6.8. The Customer shall not be entitled to set off against, or deduct from the Price, any sums owed or claimed to be owed to the Customer by the Contractor nor to withhold payment of any invoice because part of that invoice is in dispute. Once in receipt of an invoice for payment, if any part of the invoice is in dispute, then the Customer must notify the Contractor in writing within three (3) business days, the invoice shall remain due and payable for the full amount, until such time as the Contractor investigates the dispute claim, no credit shall be passed for refund until the review is completed. Failure to make payment may result in the Contractor placing the Customer’s account into default and subject to default interest in accordance with clause 20.1.

6.9. Unless otherwise stated the Price does not include GST. In addition to the Price, the Customer must pay to the Contractor an amount equal to any GST the Contractor must pay for any supply by the Contractor under this or any other contract for the sale of the Materials.
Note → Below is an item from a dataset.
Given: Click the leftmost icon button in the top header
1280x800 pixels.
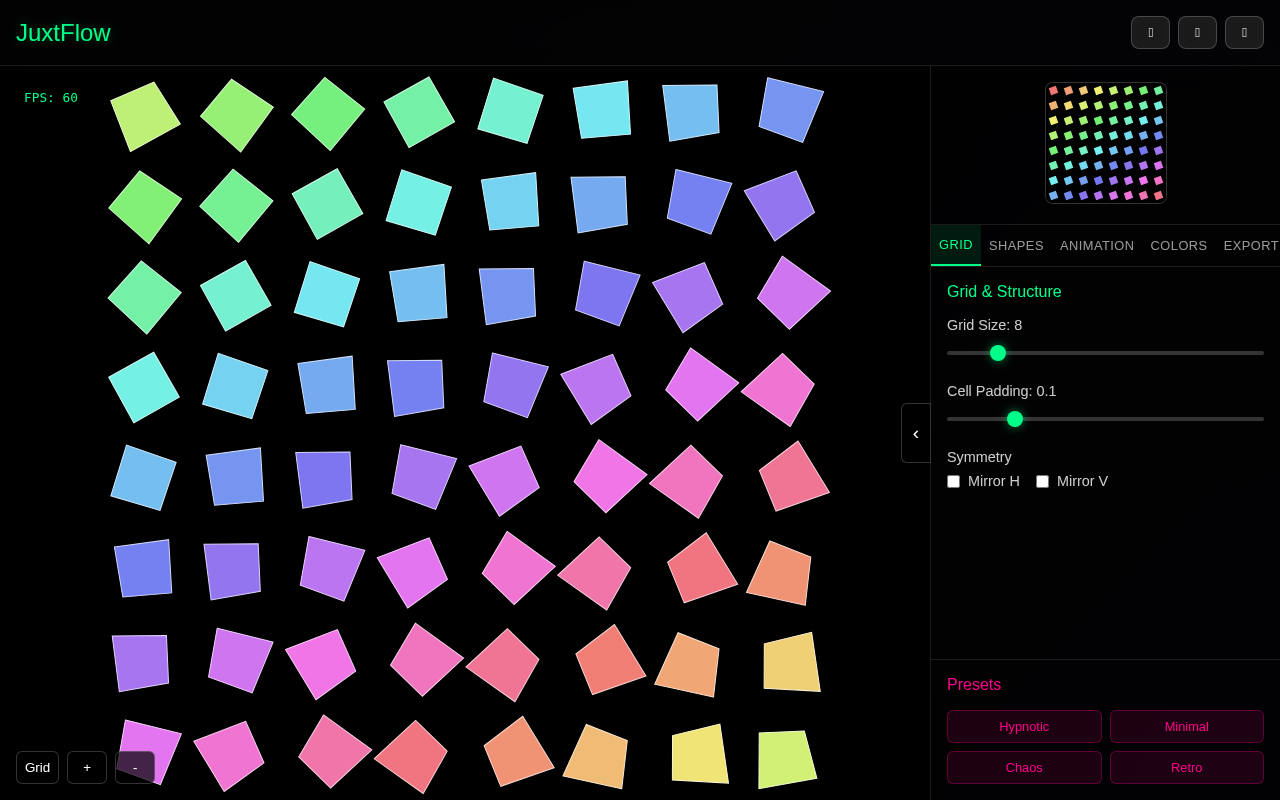Looking at the screenshot, I should pyautogui.click(x=1150, y=32).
The Customer must pay GST, without deduction or set off of any other amounts, at the same time and on the same basis as the Customer pays the Price. In addition, the Customer must pay any other taxes and duties that may be applicable in addition to the Price except where they are expressly included in the Price.

7. Provision of the Works
7.1. Subject to clause 7.2 it is the Contractor’s responsibility to ensure that the Works start as soon as it is reasonably possible.

7.2. The Works’ commencement date will be put back and/or the completion date extended by whatever time is reasonable in the event that the Contractor claims an extension of time (by giving the Customer written notice) where completion is delayed by an event beyond the Contractor’s control, including but not limited to any failure by the Customer to:
a. make a selection; or
b. have the Worksite ready for the Works; or
c. notify the Contractor that the Worksite is ready.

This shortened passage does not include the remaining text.